"""

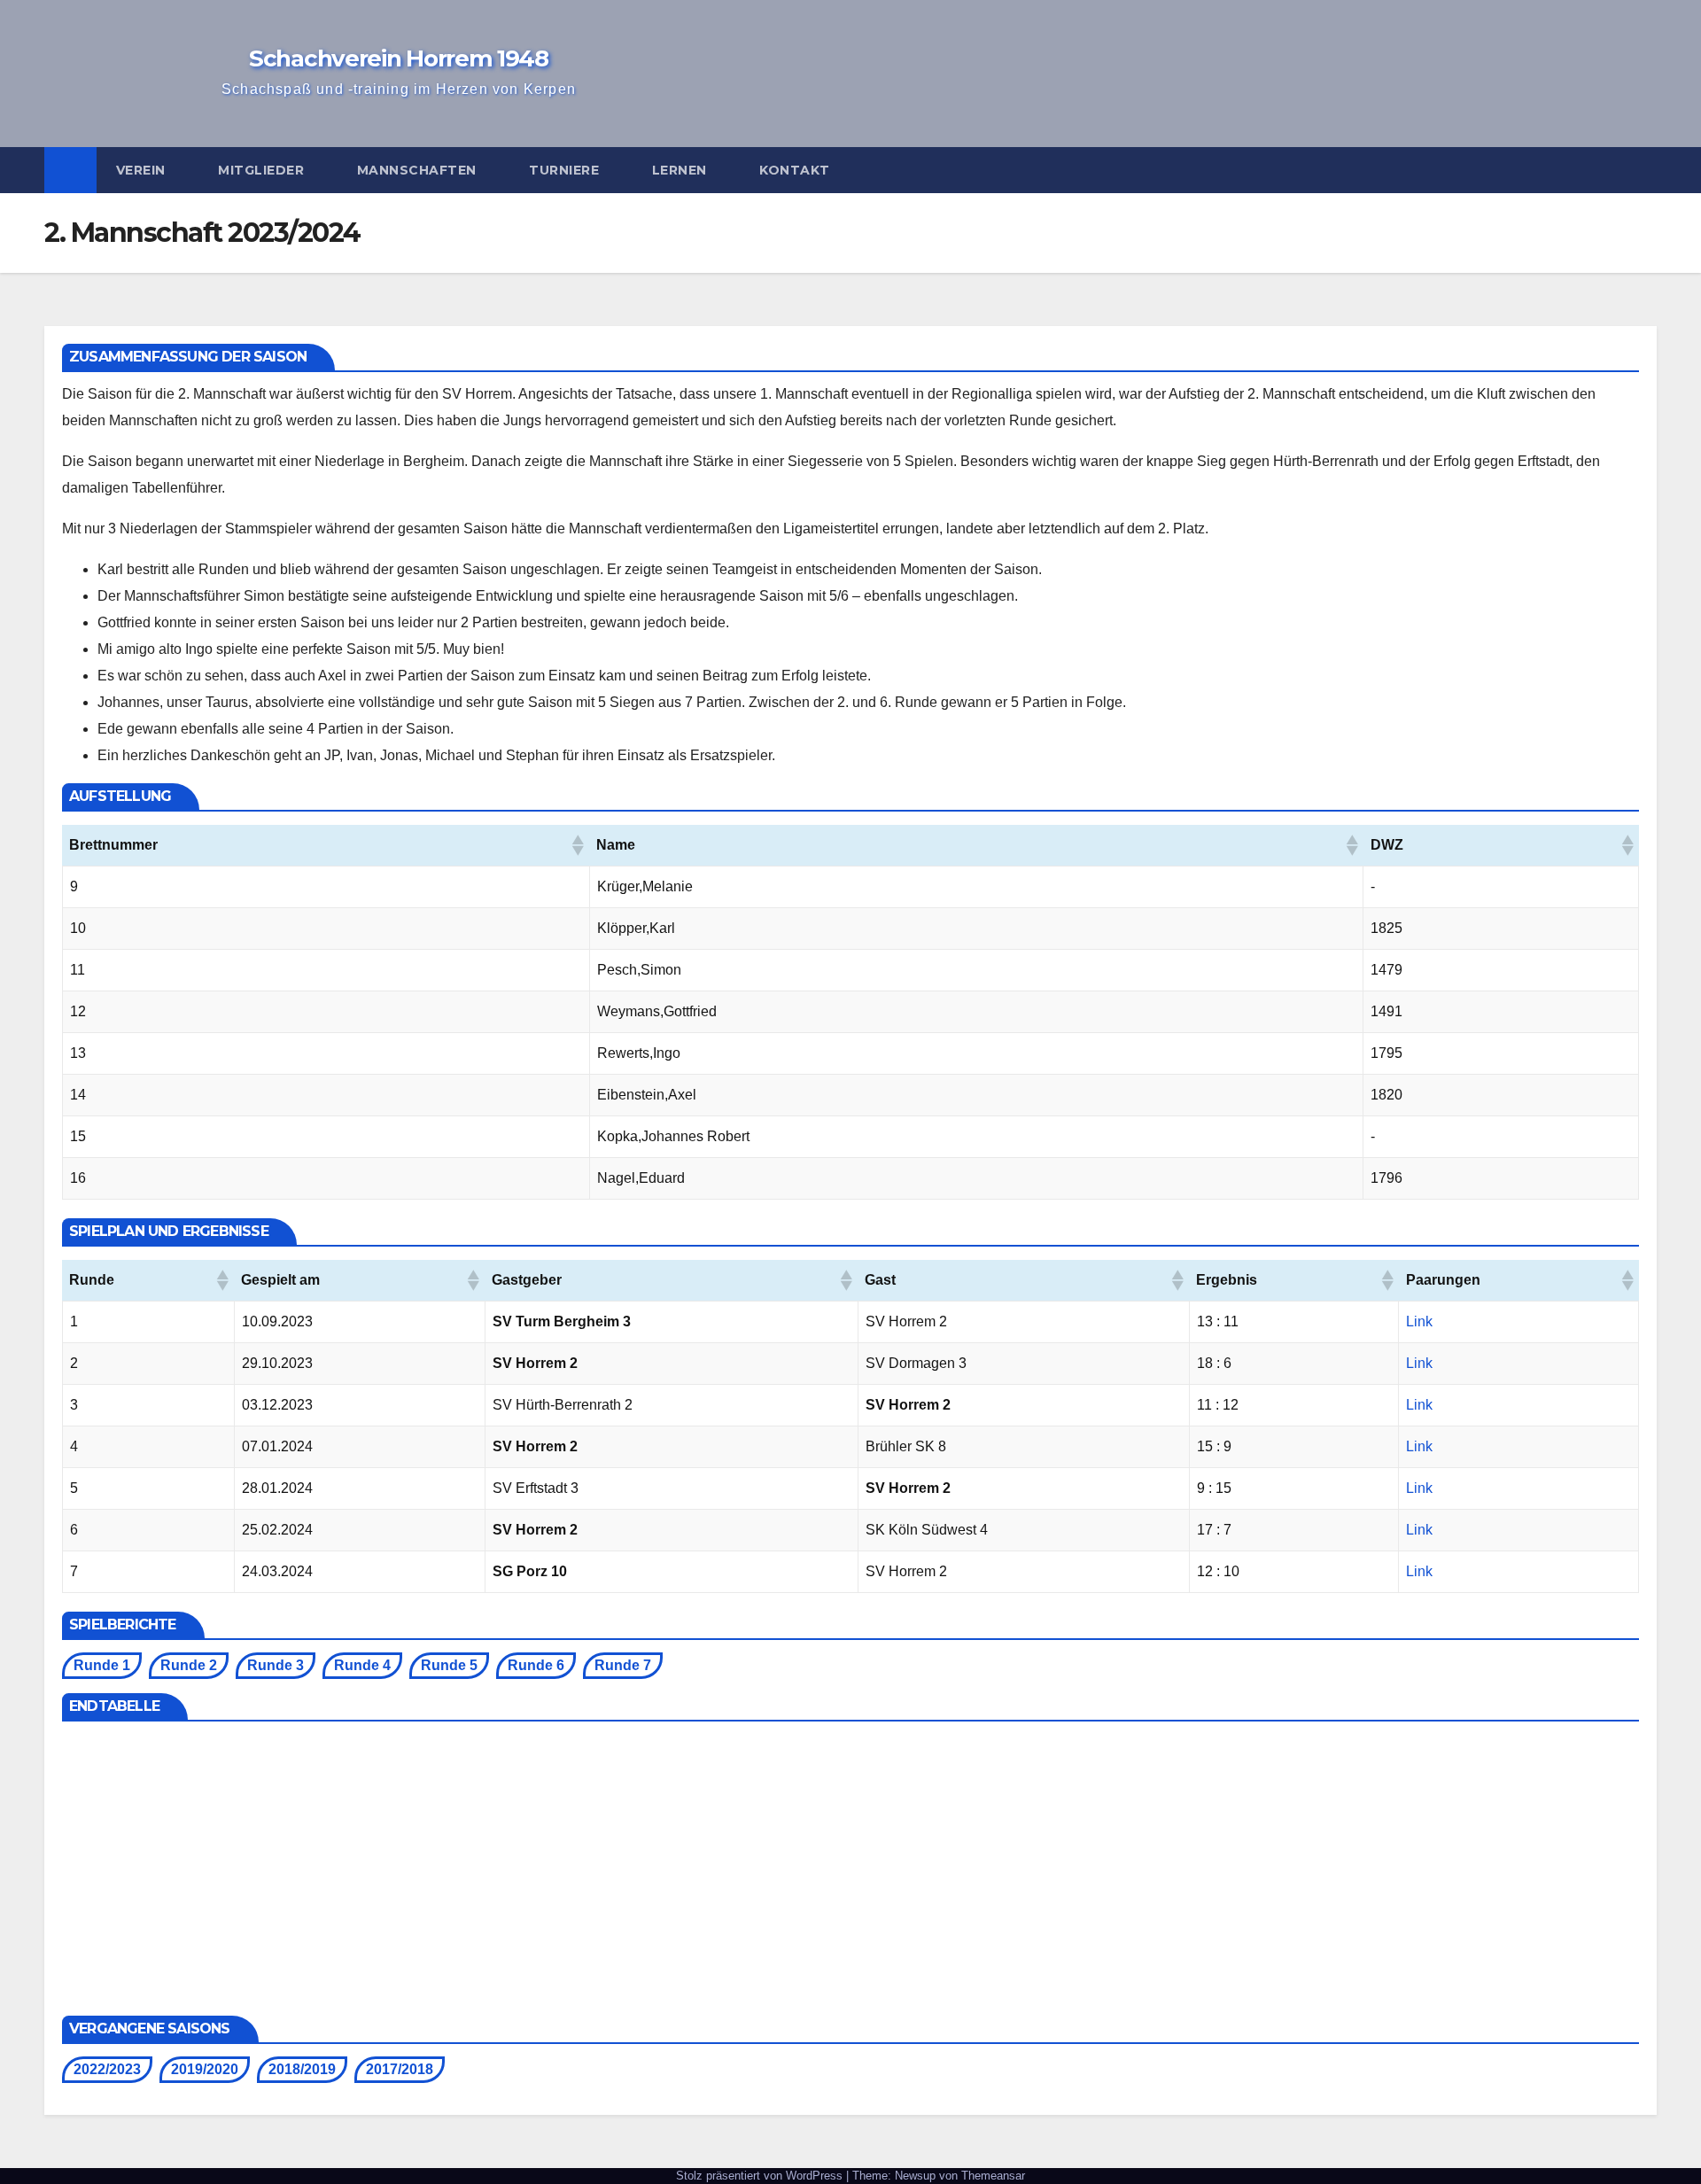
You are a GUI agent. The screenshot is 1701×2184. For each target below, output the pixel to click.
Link (1419, 1321)
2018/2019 (302, 2069)
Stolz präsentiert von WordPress (761, 2175)
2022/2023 (107, 2069)
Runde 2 (188, 1665)
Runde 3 (275, 1665)
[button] (1644, 169)
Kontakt (796, 170)
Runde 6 (536, 1665)
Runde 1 (102, 1665)
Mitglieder (263, 170)
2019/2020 (204, 2069)
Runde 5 (449, 1665)
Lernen (681, 170)
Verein (143, 170)
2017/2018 (399, 2069)
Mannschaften (419, 170)
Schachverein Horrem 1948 (398, 58)
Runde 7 (622, 1665)
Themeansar (993, 2175)
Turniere (566, 170)
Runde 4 (362, 1665)
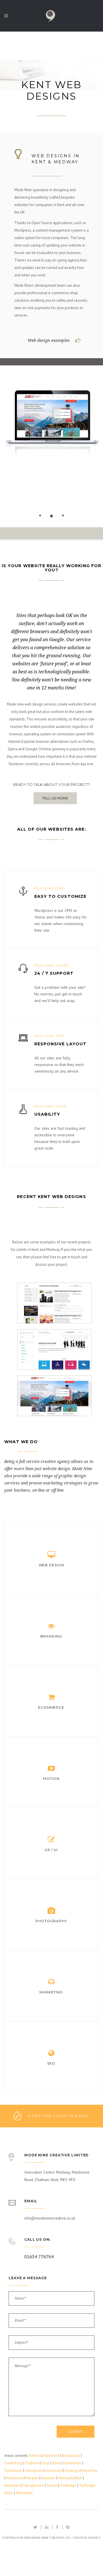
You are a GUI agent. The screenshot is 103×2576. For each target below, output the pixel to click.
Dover (57, 2463)
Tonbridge (68, 2485)
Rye (79, 2478)
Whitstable (24, 2492)
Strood (52, 2485)
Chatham (31, 2463)
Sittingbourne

"""

AIM OF THE EXERCISE: The line containing "Tonbridge (68, 2485)" and all lines after it, through the last line of the data, should be retyped exactly.

TASK SOLUTION:
Tonbridge (68, 2485)
Rye (79, 2478)
Whitstable (24, 2492)
Strood (52, 2485)
Chatham (31, 2463)
Sittingbourne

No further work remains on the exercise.